S.Elson via sam | 16.06.2006 04:03 | Analysis | Anti-militarism | Repression | World

Rather it will be discovered by those who put their own reputations and often lives on the line, in order to uncover the real actions and outcomes of those who tell us they rule over us. The challenges that emerge from reading "Tell me no Lies" are to find the strength to continue to root them out and even more importantly, to stand up and challenge them publicly.

Continue to root them out
Continue to root them out


I've been reading recently John Pilger's latest book "Tell me no Lies" in which he presents edited versions of some of the finest reporting on major events of significance since the second world war. Unfortunately it is a catalogue of some the most atrocious scandals and cover-ups that have been facilitated by the governments of the so called "developed" world.

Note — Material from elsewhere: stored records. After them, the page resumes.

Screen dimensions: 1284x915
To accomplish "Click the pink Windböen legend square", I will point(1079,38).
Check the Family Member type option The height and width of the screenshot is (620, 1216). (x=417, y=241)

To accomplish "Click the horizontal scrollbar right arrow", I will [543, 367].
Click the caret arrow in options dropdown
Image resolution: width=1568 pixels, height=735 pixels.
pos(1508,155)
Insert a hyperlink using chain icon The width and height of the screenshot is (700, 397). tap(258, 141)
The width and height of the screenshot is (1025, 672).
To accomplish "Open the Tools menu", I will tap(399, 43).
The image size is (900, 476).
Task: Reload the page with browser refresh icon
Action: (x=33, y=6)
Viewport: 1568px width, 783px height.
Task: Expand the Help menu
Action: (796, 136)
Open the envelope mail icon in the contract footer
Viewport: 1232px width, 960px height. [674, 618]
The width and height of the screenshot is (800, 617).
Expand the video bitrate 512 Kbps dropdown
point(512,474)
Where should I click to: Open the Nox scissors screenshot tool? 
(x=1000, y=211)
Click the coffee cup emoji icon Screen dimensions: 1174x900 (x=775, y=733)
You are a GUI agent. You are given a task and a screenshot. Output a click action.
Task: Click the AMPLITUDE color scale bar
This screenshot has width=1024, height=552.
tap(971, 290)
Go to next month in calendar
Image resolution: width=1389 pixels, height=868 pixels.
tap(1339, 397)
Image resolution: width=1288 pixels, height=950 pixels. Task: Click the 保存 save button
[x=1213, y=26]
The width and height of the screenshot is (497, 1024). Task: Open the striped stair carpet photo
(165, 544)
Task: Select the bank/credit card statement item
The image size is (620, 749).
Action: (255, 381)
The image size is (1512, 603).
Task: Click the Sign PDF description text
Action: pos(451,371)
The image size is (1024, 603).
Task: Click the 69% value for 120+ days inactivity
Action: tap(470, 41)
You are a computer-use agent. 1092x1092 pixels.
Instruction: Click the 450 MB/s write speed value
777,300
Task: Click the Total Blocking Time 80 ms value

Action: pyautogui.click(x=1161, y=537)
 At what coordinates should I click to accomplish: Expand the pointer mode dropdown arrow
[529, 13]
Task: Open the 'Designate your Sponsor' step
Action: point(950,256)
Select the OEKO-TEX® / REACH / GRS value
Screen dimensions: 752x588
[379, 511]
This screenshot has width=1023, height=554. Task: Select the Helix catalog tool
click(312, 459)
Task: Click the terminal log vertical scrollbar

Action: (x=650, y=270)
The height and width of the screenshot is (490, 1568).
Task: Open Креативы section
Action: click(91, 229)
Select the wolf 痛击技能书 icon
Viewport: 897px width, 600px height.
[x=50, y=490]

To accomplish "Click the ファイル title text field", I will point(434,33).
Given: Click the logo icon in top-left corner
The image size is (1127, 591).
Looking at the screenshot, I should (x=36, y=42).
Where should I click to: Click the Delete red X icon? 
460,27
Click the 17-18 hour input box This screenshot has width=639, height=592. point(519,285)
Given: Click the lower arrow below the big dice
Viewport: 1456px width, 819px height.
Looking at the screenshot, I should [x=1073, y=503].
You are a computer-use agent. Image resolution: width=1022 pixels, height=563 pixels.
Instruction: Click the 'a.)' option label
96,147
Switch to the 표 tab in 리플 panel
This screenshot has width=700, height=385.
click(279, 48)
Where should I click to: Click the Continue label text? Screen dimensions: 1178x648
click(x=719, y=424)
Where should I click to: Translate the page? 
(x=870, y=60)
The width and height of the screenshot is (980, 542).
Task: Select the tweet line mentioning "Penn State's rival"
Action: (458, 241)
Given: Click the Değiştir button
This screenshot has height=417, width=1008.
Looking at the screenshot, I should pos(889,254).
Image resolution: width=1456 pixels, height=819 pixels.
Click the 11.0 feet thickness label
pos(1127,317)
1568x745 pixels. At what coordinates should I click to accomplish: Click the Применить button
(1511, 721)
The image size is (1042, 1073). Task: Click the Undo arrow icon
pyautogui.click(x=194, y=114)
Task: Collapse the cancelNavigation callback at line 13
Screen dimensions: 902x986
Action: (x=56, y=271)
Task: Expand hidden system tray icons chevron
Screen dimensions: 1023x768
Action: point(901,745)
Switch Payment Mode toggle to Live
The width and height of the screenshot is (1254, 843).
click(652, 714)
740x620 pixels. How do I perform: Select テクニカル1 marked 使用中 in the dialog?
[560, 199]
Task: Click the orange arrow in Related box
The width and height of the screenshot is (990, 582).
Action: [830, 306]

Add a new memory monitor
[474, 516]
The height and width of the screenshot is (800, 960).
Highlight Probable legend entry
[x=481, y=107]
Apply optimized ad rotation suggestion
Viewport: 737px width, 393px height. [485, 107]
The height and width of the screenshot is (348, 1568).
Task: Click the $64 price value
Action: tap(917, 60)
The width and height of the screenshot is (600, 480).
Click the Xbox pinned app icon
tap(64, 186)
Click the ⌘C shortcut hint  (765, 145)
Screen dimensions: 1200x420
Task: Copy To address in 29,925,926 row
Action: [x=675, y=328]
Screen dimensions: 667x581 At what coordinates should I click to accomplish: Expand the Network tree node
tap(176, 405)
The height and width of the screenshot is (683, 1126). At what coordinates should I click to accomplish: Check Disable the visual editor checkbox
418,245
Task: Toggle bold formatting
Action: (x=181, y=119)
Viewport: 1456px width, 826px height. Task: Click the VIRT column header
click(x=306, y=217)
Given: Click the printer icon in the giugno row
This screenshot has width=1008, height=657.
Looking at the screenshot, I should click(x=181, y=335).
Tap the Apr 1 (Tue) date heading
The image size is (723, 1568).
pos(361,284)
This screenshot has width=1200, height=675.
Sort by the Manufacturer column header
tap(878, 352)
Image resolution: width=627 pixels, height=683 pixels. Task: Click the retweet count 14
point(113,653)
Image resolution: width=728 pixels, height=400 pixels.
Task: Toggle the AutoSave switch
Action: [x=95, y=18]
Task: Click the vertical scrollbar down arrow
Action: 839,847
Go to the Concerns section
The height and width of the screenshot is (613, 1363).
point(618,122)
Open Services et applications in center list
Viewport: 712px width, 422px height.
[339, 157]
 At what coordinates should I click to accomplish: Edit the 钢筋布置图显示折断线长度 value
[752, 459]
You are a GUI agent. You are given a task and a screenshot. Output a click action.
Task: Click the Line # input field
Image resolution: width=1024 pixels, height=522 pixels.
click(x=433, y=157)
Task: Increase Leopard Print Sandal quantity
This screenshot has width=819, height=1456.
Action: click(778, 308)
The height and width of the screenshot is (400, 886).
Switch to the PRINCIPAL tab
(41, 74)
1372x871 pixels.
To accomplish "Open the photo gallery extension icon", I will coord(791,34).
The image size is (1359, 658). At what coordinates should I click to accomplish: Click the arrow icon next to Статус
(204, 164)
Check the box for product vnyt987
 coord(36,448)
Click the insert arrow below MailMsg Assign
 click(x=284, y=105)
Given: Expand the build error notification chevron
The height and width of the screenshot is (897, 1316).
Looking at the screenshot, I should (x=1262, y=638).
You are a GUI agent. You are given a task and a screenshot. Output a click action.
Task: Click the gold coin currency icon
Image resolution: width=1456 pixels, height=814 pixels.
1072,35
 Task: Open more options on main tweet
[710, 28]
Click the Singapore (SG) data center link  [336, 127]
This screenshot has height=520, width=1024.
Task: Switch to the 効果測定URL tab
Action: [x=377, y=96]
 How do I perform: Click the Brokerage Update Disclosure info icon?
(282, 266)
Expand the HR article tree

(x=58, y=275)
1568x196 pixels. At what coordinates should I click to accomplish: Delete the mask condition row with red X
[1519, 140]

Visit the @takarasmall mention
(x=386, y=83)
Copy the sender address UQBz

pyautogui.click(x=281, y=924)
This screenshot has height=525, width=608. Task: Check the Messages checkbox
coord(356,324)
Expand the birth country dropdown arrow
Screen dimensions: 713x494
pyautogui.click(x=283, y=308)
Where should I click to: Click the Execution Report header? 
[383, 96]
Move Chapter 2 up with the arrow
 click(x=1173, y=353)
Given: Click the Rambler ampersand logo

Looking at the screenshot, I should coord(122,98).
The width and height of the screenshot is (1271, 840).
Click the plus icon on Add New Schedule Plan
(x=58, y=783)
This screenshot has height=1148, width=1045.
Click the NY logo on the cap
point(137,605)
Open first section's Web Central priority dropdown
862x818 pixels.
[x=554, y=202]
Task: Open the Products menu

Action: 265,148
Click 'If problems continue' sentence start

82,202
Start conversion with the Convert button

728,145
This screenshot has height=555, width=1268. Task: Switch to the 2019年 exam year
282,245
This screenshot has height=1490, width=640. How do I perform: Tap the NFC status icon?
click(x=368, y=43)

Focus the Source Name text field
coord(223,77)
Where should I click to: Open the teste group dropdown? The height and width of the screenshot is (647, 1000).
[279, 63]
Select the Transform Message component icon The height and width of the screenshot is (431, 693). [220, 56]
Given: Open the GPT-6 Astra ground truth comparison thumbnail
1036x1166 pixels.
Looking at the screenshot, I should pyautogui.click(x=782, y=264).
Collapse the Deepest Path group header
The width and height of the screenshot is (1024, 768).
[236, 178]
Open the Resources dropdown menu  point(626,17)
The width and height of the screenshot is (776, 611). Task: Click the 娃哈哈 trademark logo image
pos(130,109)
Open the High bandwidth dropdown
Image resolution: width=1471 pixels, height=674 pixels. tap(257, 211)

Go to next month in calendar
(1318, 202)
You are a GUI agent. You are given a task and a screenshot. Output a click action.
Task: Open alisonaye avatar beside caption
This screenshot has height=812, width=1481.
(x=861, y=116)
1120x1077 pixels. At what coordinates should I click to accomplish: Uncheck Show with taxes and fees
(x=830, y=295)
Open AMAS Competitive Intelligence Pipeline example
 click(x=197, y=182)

From German atrocities at Dachau to Year Zero to Sabra and Chatila to Iraq, Pilger's book pulls together stories which highlight the complicity the governments of the world have had in allowing each other or their cohorts in other countries to, literally, get away with murder.

Sharing information, withholding information or censoring information is nothing new when it comes to high level government interactions. What stands out in Pilger's book is the way in which the public has been duped by their own government's propaganda campaigns to suppress, distort or discount the evidence of their activities and involvement in the deaths of millions across the globe.

The lies and propaganda campaigns continue. Isn't it strange how just three weeks ago the big headline item in the media was the murder of innocent Iraqi's by US Marines in November last year. Three weeks ago we were hearing how soldiers, who we have been told are only in Iraq to protect the emerging Iraqi "democracy", took revenge on an Iraqi family for the death of one of their pals. We heard how the Marines entered a house and systematically, in cold blood, shot 15 members of the family dead. The Pentagon tried to hide it under wraps but less than five months after the event, the soldiers who had to go in and clean up the mess, writing home to their own families, told of their disgust at what they had seen.

The US government, engaged in a cover up, allowed one of it's officials to try and justify the murders by saying the Marines "suffered a total breakdown in morality and leadership, with tragic results" and that they, "over-reacted because of the pressure on them". The Pentagon responded to the atrocity by saying they would update the "ethics" training their soldiers supposedly receive.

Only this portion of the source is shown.